→ DOCUMENT:
↓

Don't take shortcuts.
I remember back in school getting writing assignments. We were supposed to turn in an outline and then do it again and turn in a rough draft and then do it again and turn in the final copy. Talk about a sucky homework assignment, you have to write the same stupid thing three times. A friend of mine had the perfect system for doing these assignments. He would just write the paper. Then he would go through it and take out every third sentence to make the rough draft, and then he would edit that down to the first sentence of each paragraph and make the outline. Submit the parts at the appropriate deadline and you spend way less time doing the homework.
People that know about quality writing are probably squirming at that description. The reason the teacher was so emphatic about the long and ugly process is because those are the steps that are required to produce good writing. The point to the assignment was never the final document, but to learn the process for creating a high quality written work. My friend never understood why he got poor grades in english class and to this day his Emails are painfully difficult to read.
Business is the same way. Making the deposit to the bank is not the point. Closing the sale is not even the point. When you are in business you are going through a process. Planning, supplying, creating, fixing, polishing, selling, servicing, and finally putting the money in the bank. Each step is crucial to what you do before and after. Then you have to do it all again to keep the revenue up. How well you succeed has everything to do with the process and nothing to do with your prowess at making bank deposits.
Some might say that they are improving efficiency, but be very careful that what you are really doing is efficiency and not a shortcut. Efficiency improvements are a similar change to the process, but with a very different outcome. Some rules of thumb: Efficiency will cost you something; shortcuts won't. Shortcuts hurt the quality; efficiency won't.
You can always tell when a business takes shortcuts in their process. These are the businesses that the quality is just not there, or the service is wanting, or you walk away thinking "I can't believe I wasted time on that piece of crap."
This is your business for crying out loud. You should be proud of how well it runs. Your reputation depends on how well you do your job. There are people, customers, employees, suppliers, that are relying on you to do a good job. When you shortcut everyone can tell. Your employees don't want to work as hard, your suppliers stop caring and your customers stop buying. It hurts your business, your reputation and all the people around you when you shortcut the process.
Plan your work and work your plan.
When you first start your small business, you will need a business plan. The only ways you can get by without one is if you are filthy rich and can finance the whole enterprise out of your own pocket, or if the business is so small that you can finance the whole enterprise out of your own pocket. For everyone else you need either bankers or investors to supply the needed money. These bankers and investors won't give you a single damn dime until they see the (formal and written) plan for how you will earn the money to pay them back. In my opinion, if you can't spend four weeks making a business plan you do not have the patience or attention to detail needed to run a business for a year.
The business plan is just the start though. When you get into the nitty gritty details of running a business, having a plan is huge. Sometimes it is as simple as planning the route you will take for your daily errands. When you need to hit the bank, the hardware store, the Costco and the grocery, there is usually a route that is most efficient. It helps to have a plan for what you need at each stop too. The big picture needs a plan too. When you need to do hiring, advertising, procurement and maintenance there is usually an efficient order to do them in. Having a plan for how you will execute each of these items is also pretty key.
Working without a plan means you do things less efficiently and sometimes do things two or three times. This makes your work more expensive and that is death to a small business.

↑

→ PARTS OF THE EXERCISE:
• A. The essay names two situations in which someone starting a small business can get by without a business plan. What are they?
• B. Using the essay's own reasoning, explain why the teacher insisted that students submit an outline, a rough draft and a final copy.
• C. Reproduce the passage of the essay from "This is your" up to and including "shortcut the process.".

[Saved entries]

↓

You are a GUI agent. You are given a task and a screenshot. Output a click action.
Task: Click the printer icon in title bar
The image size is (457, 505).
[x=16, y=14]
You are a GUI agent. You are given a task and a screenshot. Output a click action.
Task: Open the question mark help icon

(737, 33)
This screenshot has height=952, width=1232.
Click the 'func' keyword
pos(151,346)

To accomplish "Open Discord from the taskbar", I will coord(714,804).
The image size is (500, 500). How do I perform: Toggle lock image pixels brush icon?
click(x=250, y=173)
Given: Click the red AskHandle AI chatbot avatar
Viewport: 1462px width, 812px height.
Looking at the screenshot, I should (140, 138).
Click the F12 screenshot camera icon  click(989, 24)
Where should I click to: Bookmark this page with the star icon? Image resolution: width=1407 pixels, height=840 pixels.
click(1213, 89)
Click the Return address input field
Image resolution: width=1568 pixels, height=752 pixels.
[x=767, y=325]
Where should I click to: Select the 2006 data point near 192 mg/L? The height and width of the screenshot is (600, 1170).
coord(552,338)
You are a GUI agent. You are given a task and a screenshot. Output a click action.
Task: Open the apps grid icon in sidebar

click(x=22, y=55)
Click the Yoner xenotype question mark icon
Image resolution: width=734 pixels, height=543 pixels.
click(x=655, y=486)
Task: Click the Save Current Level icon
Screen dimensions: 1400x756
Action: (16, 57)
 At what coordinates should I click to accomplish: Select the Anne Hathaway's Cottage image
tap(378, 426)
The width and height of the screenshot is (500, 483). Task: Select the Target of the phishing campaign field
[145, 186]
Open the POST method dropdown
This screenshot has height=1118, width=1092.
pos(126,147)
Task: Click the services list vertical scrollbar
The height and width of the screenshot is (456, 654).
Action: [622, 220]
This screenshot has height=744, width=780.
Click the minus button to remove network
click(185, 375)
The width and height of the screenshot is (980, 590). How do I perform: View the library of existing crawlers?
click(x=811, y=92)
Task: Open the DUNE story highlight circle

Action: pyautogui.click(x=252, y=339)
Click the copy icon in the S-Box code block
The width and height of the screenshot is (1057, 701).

↑

→ RESPONSE LIST:
• A. Being rich enough to finance the whole enterprise personally, or running a business so small that it can be financed personally.

• B. The teacher insisted on those steps because they are required to produce good writing. The point of the assignment was never the final document but learning the process for creating high-quality written work.

• C.
This is your business for crying out loud. You should be proud of how well it runs. Your reputation depends on how well you do your job. There are people, customers, employees, suppliers, that are relying on you to do a good job. When you shortcut everyone can tell. Your employees don't want to work as hard, your suppliers stop caring and your customers stop buying. It hurts your business, your reputation and all the people around you when you shortcut the process.